Входит Женщина-горожанка.


Женщина. Ты выглядишь такой счастливой.

Служанка. Она счастлива здесь.

Женщина. По ней видно. Однако нельзя ставить свое личное счастье выше всего прочего. Никому еще это не удавалось, увы.

Служанка. А вдруг?

Женщина. Юдифь, ты подала такой пример всем нашим женщинам! На всех фронтах мы гоним врага — далеко за пределы страны. Теперь у нас новые границы.

Служанка. И новые враги.

Женщина. Все это — только благодаря тебе. Возвращайся в город.

Юдифь. Я люблю тишину.

Женщина. Ты принесла жертву ради народа. Теперь он должен иметь возможность выразить тебе свою благодарность.

Служанка. Увы.

Женщина. Не следует скрываться — тебе не к лицу ни эта добровольная ссылка, ни прогулки в одиночестве: этим ты принижаешь величие своего свершения и обесцениваешь нашу гордость. И ребенка привози. Народ примет его, доказав тем самым, что готов к миру даже с племенем Олоферна.
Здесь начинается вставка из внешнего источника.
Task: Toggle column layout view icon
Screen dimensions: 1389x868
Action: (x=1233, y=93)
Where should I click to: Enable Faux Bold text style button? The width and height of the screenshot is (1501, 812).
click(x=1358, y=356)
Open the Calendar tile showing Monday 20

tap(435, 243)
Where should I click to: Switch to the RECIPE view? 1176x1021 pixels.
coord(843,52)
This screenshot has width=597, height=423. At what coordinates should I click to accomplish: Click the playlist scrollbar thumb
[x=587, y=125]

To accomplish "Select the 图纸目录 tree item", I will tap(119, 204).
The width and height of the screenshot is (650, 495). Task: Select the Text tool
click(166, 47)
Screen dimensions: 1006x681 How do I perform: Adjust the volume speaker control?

Служанка. Но мы еще не собрали маслины.

Женщина. Юдифь, я обращаюсь к тебе от имени народа.

Служанка. Ой, не надо нам этого.

Женщина. С какой стати этому существу позволяется открывать рот? (Пауза.) Прошу прощения, я сплюну: слюна накопилась. Извини.

Юдифь. Я достаточно сделала для народа.

Женщина. Ты уверена?

Юдифь. Да. Вполне достаточно. Даже слишком.

Женщина. Ты принесла жертву, возможно даже, величайшую жертву, которую способна принести женщина.

Юдифь. Согласна.

Женщина. Ты переспала с мужчиной против своей воли. А ты не стыдишься этого?

Юдифь. О нет.

Женщина. Не чувствуешь себя униженной и?..

Юдифь. Нисколько. Я часто совокуплялась с мужчинами, которых не любила. Часто, уверяю тебя. И мне никогда не было стыдно.

Женщина (после паузы). Ну что ж, может быть и так. Бывает.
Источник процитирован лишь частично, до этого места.